▶ **Passage provided**
- - - -
What stories do you have of your ancestors? Please, share away!

Sunday, January 11, 2015

The History Tree Magazine

BIG NEWS!

In the coming months, I will be launching a new free online magazine called The History Tree, a history and genealogy magazine for kids! 




I am in the beginning stages of planning and researching, but as a licensed K-6 Indiana educator, I plan to shape it around 4th grade Indiana history and genealogy for beginners. I would love for the magazine to be a combination of lessons, educational articles, as well as stories of our ancestors.

If this sounds like something you or someone you know would be interested in, please don't hesitate to contact me.  I would love to hear feedback and ideas. Keep an eye on this blog and my Facebook page (www.facebook.com/katieandrewspotter) for updates, and when I launch the website, you'll be the first to know!






Saturday, November 22, 2014

Sibling Saturday

Siblings are our closest relatives, and often our closest friends. Here are some pictures of siblings in our family's history!

The Brewer sisters 1930s

                                              John, Mary, Larry, & Jim Mulry 1970s

                                                         The Bruns children 1890s
Patty, Jim, Jackie, & Tom Mulry 1940s
 

                   And my siblings and I - Kristin Andrews Stout, Nicholas Andrews, and me 2007

Wednesday, November 19, 2014

Wordless Wednesday: Almira King Holsclaw

More on Almira King Holsclaw, my great-great-great grandmother
 (1842-1931)
 North Vernon, Jennings, Indiana






Sunday, November 16, 2014

Sunday's Obituary: Almira King Holsclaw


MRS ALMIRA HOLSCLAW CALLED BY DEATH



  Mrs. Almira Holsclaw, eighty-nine years old, died Thursday, October 8th (1931), at the home of her granddaughter Mrs. Homer Bullard west of this city.  Funeral services were held at the First Baptist Church in this city Saturday, conducted by the Rev. W. H. Dillard.  The burial took place in the Vawter Cemetery.      Mrs. Holsclaw was the daughter of George and Frances king and was born in Jennings County April 10, 1842.  She was married to William T. Holsclaw and all of their married life was spent in the Deer Creek neighborhood in Jennings County.  Mr. Holsclaw died about a year ago and since that time Mrs. Holsclaw has made her home with relatives.  She is survived by five children: Mrs. Bertha Searles, Spokane, Wash. Harry Holsclaw, Auburn, California; Esra Holsclaw of near Franklin, Mrs. Edwin Carson, of near Seymour; and Mrs. Oscar Beeman, North Vernon Route 5.  She is also survived by twenty-nine grandchildren, nineteen Great-grandchildren, and four great-great-grandchildren and by one brother, Elvin King of Lincoln, Nebraska.  She was a faithful member of the Baptist Church and was a woman of sterling qualities of character, respected by all who knew her.
- - - -
▶ **Supplied information**

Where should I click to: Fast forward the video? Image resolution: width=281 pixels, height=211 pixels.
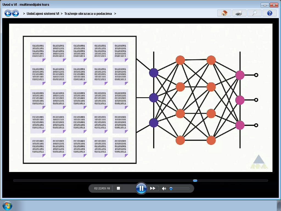click(153, 188)
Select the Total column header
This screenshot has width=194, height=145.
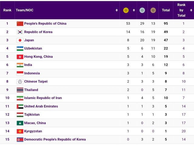coord(166,10)
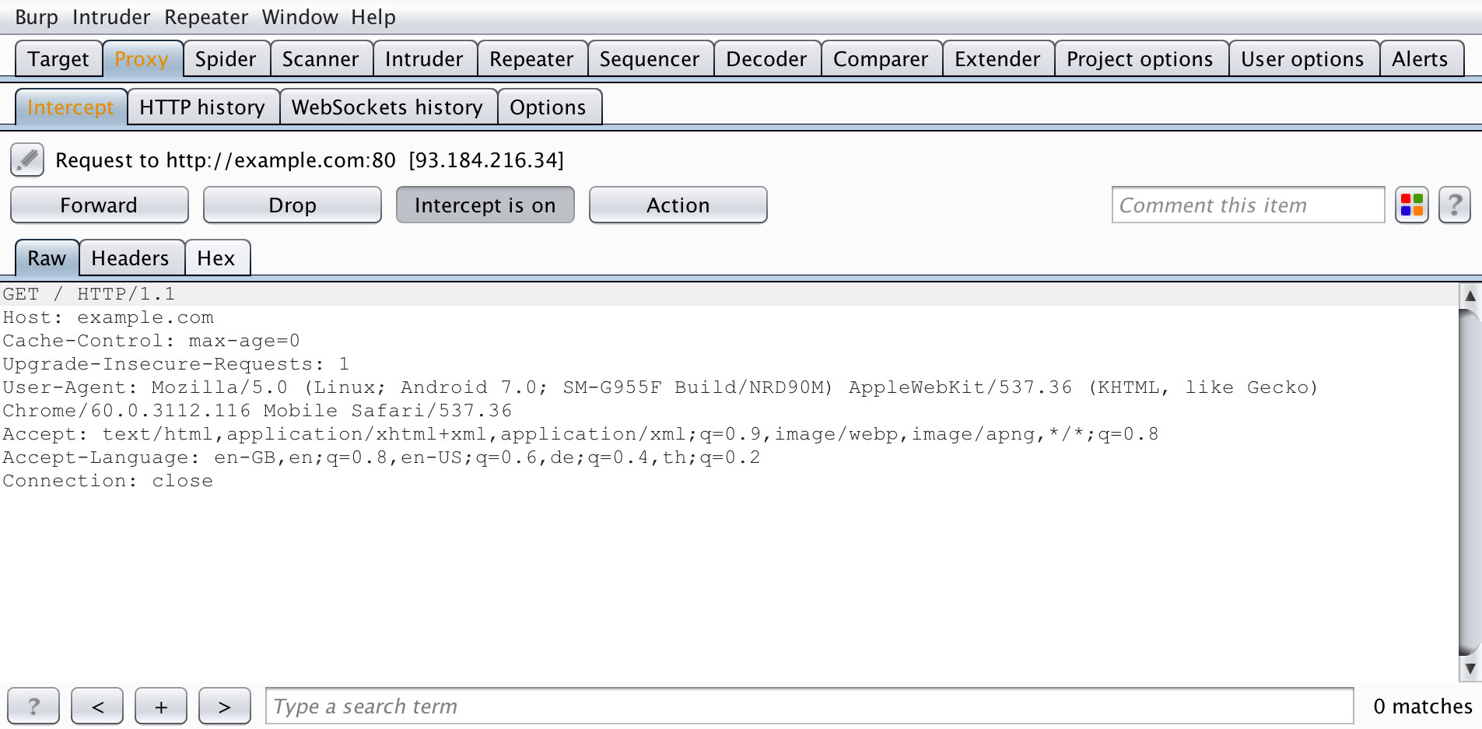Go to previous search match
1482x729 pixels.
pyautogui.click(x=97, y=706)
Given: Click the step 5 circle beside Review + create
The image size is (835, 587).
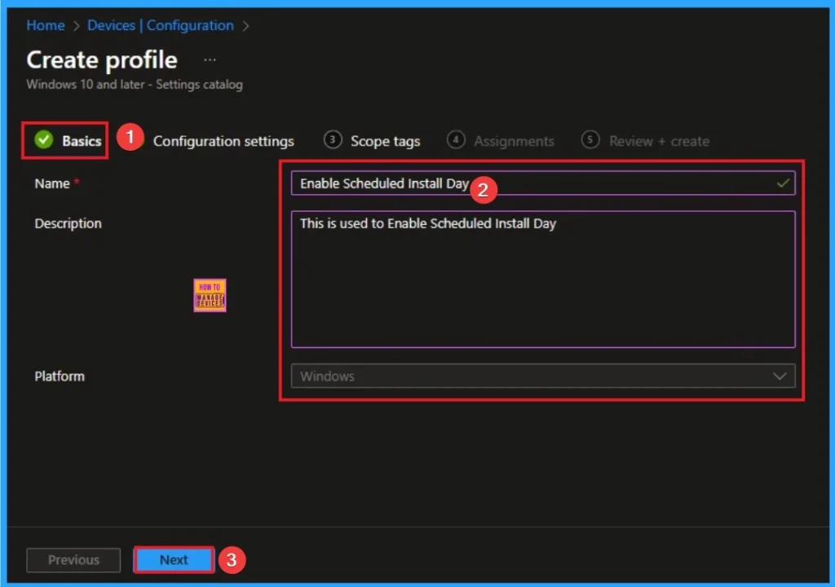Looking at the screenshot, I should tap(590, 139).
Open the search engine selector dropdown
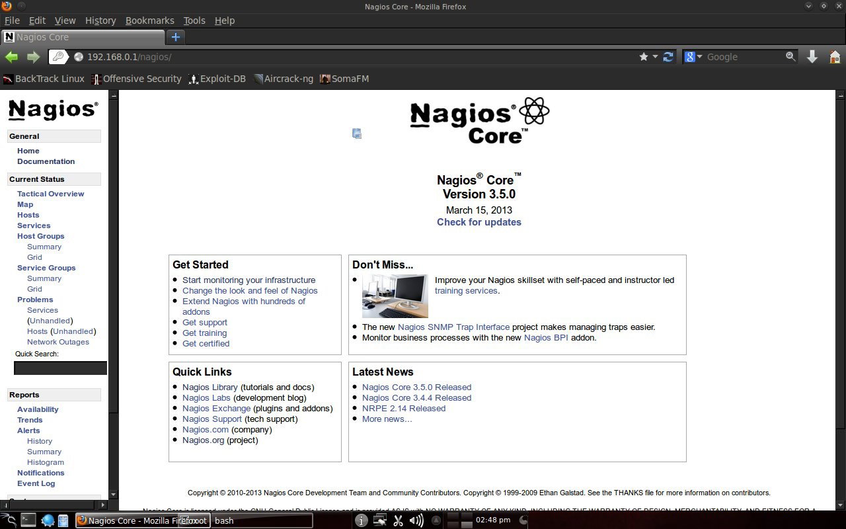The image size is (846, 529). tap(692, 57)
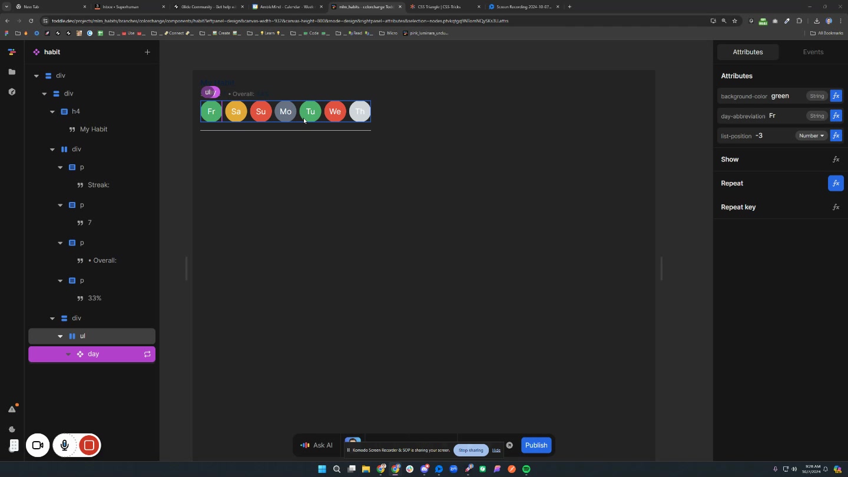The width and height of the screenshot is (848, 477).
Task: Switch to the Events tab
Action: click(813, 52)
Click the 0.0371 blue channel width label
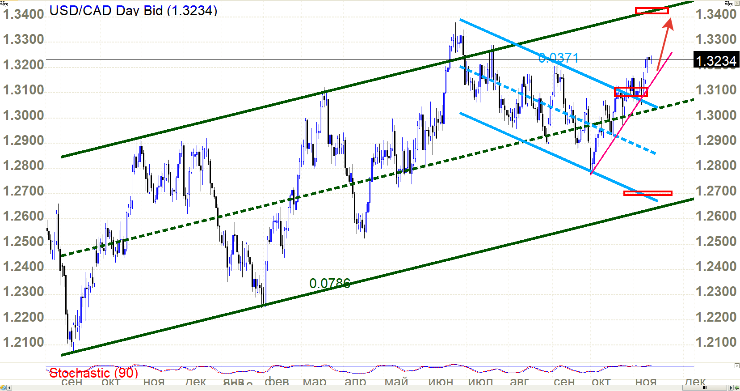This screenshot has height=391, width=740. (559, 58)
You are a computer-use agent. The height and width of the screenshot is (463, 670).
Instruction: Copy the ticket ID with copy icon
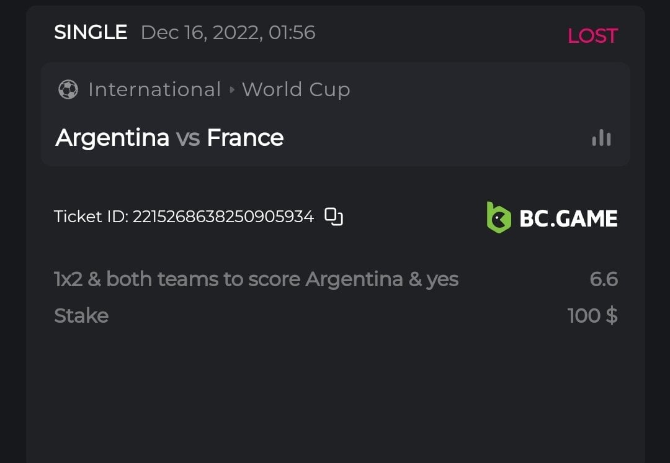click(334, 217)
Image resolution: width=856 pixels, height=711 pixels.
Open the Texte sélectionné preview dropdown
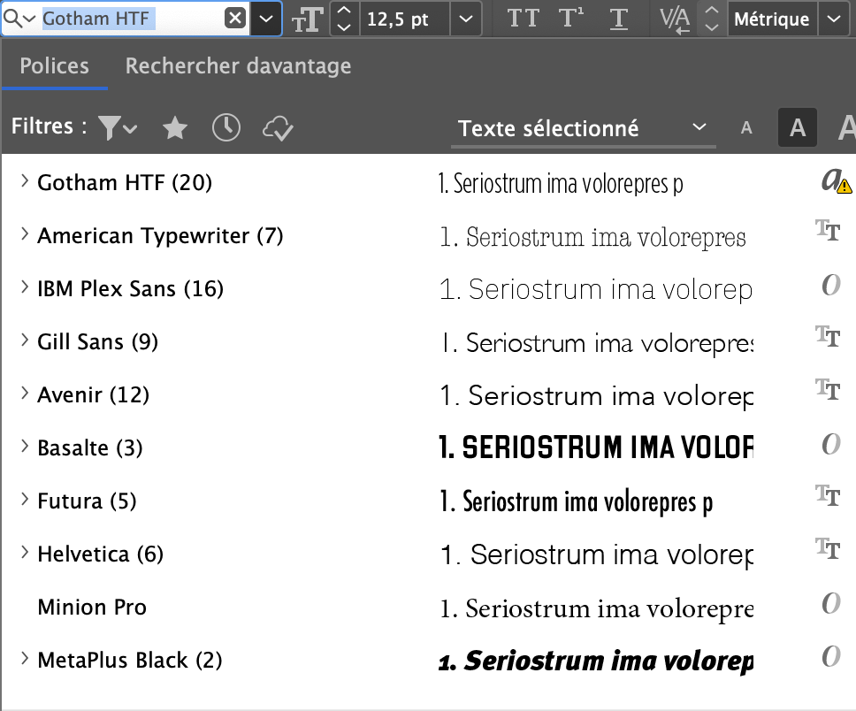coord(582,128)
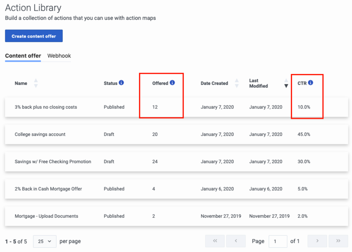
Task: Open 3% back plus no closing costs
Action: [x=46, y=107]
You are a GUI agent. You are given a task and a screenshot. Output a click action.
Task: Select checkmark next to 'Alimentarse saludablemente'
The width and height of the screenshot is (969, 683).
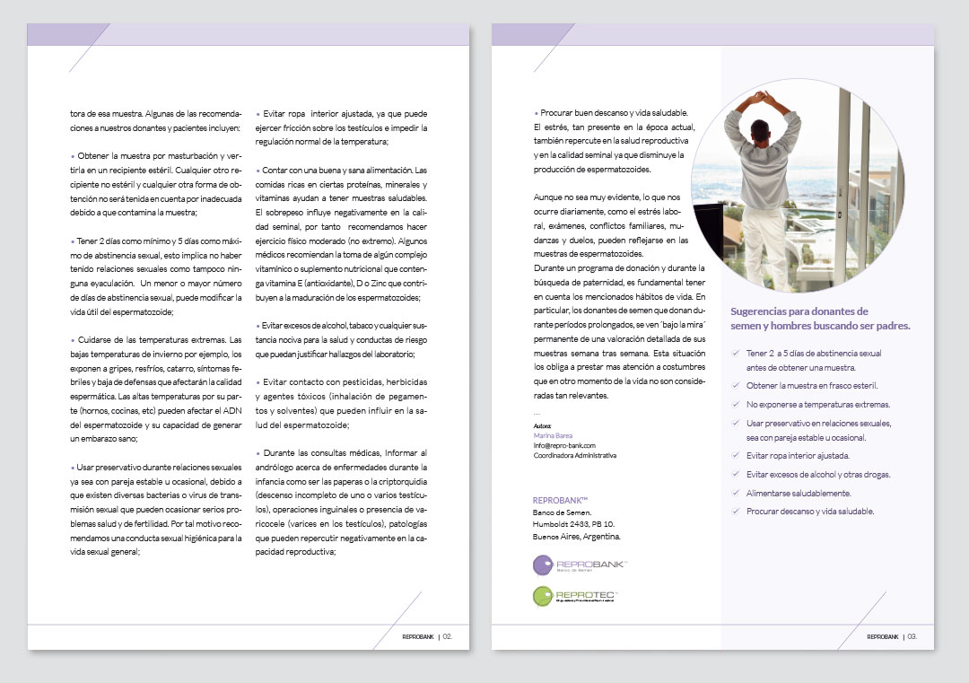pyautogui.click(x=736, y=494)
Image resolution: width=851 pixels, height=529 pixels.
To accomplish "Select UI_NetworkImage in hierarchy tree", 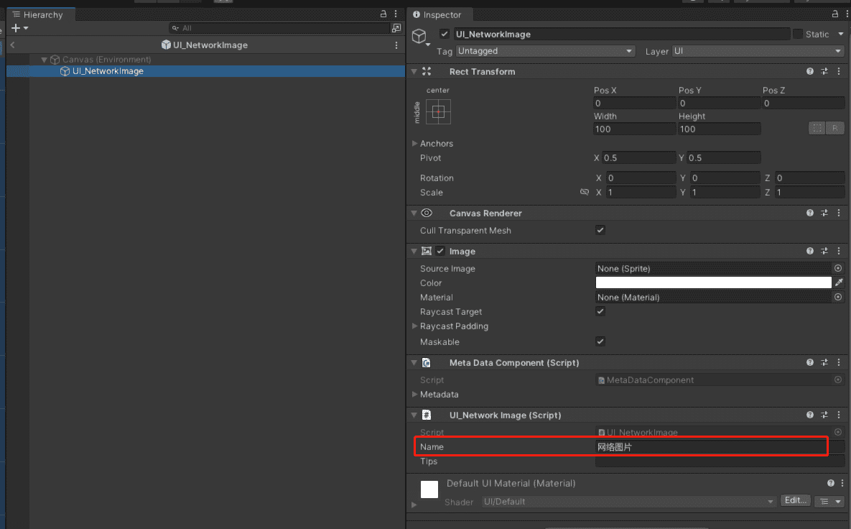I will pos(107,71).
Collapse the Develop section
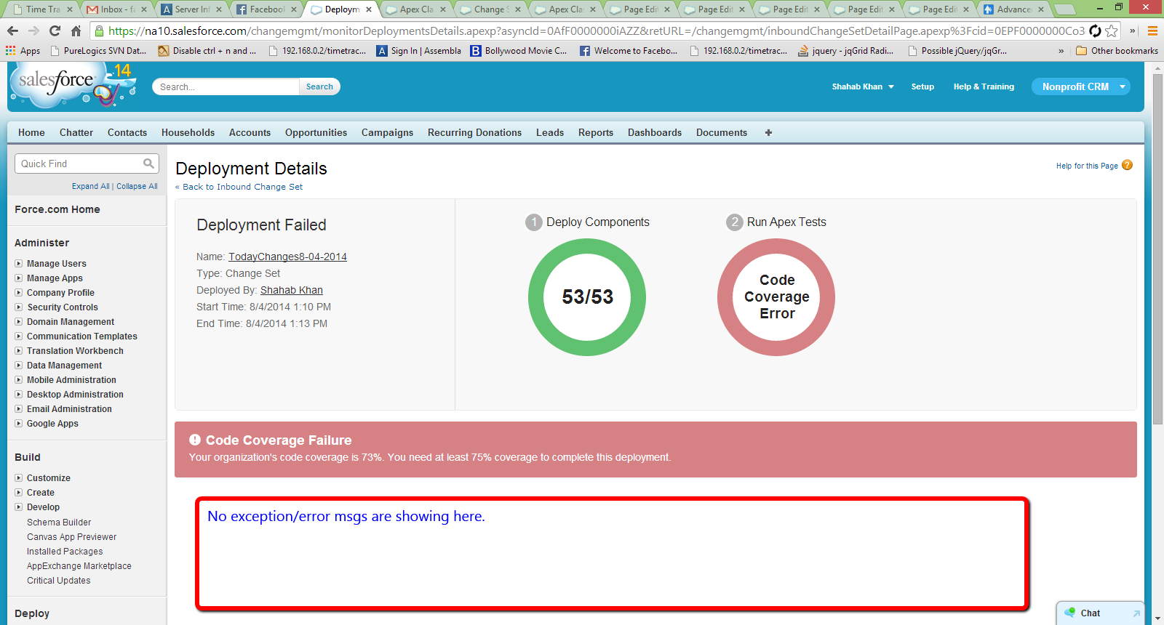 coord(19,507)
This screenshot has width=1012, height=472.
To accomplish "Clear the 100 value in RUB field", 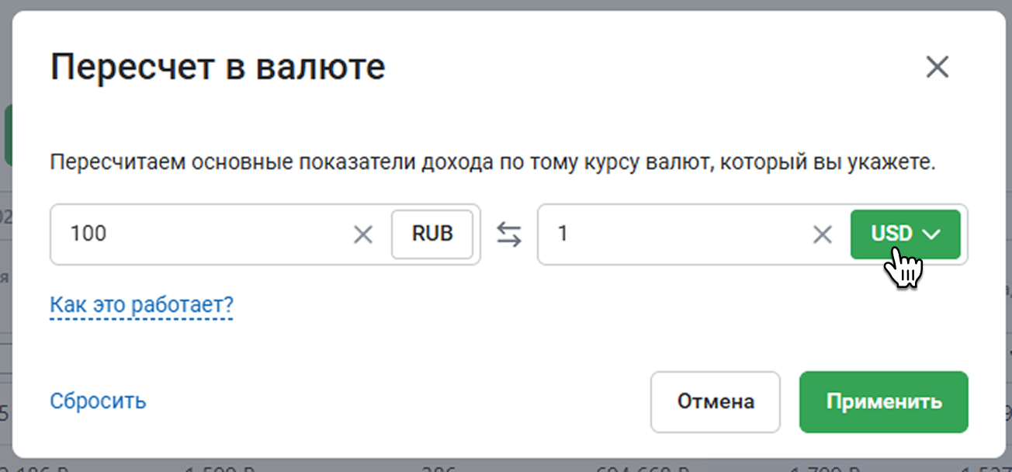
- - - -
▶ **Exercise instructions**
Translate this sentence from the family history blog into Spanish: "Siblings are our closest relatives, and often our closest friends."

▶ **Result of the task**
Los hermanos son nuestros parientes más cercanos y, a menudo, nuestros amigos más cercanos.